Littell’s background exemplifies the fact that the modern world is increasingly integrated, genuinely global. It is often heard that to be truly great you must achieve international success. Combine this view with a competitive market and it’s easy to envisage a writer sidestepping lexical gaps. This trend has been termed ‘Literary Starbucks’, where publishers are seeing writers adopting more ‘neutral’ language and avoiding cultural idioms in order to appeal to foreign readers and editors. Gallic books, a Francophile publishing house, claim that this trend affects the commercial end of the market; but they add that ‘translating has seen a huge resurgence in the last 5 years due to a gap created by the conglomerate publishing world of the late 90’s and early 00’s, which has been filled by independent publishers with strong international inclinations’.

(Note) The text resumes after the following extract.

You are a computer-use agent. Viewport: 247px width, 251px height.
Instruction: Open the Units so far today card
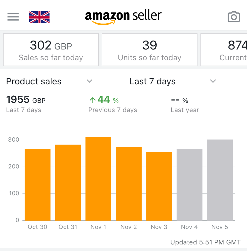pos(149,50)

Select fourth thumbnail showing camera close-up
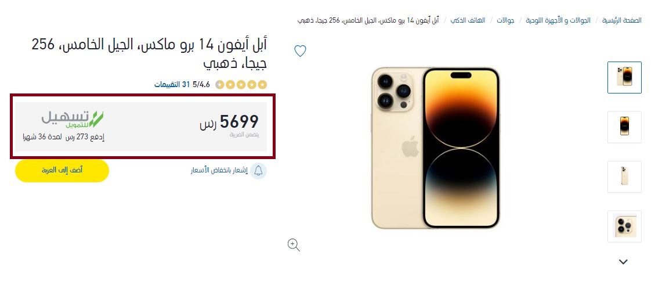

The publishers that make up the 3 per cent try to catch those falling through the commercial net. They champion ambitious writers and believe that globalisation will not homogenize literature but nurture its variety. Alongside Gallic books are Alma books, And other stories, Pushkin press, Maclehose, Granta, Arcadia and Bitter Lemon Press to name but a few, many of whom have made contributions to best seller lists in recent years, most notably Maclehose with Stieg Larsson. They insist that translation is shedding its esoteric reputation and becoming more mainstream, and that there is a burgeoning foreign market for commercial fiction as well as experimental literature supported by literary festivals dedicated to foreign literature, translation workshops, French publishers and bookshops, salons and forums. 2013 will see many of the above publishing exciting French work. Granta has promised a mini-masterpiece by Hubert Mingarelli about the relationship between a Jewish man and 3 SS soldiers. Two highly anticipated noir novels by Pascal Garnier, courtesy of Gallic, are sure to please crime fiction lovers. And Verso is releasing a new work of non-fiction on ‘aesthetics’ by the influential philosopher Jacque Rancière.
The times are changing, perhaps because our demography is changing. London has a French community almost 400,000 strong (and a further 40 per cent of Londoners speak English as a second language). That’s a number that can’t be ignored; sooner or later the literary market will respond. Yet diversity can only be encouraged by giving translations space and money to flourish. Elisabetta Minervini, managing director of Alma books, spoke of continuing difficulties for UK translators relative to the rest of Europe, blaming a lack of funding as the primary concern. Publishing a translation has never been a small or inexpensive task and today you are forced to ask dreary questions about risk assessment in a market where there is little room for gambling.
Update: This article has been amended to clarify a point about volumes of translated literature in France.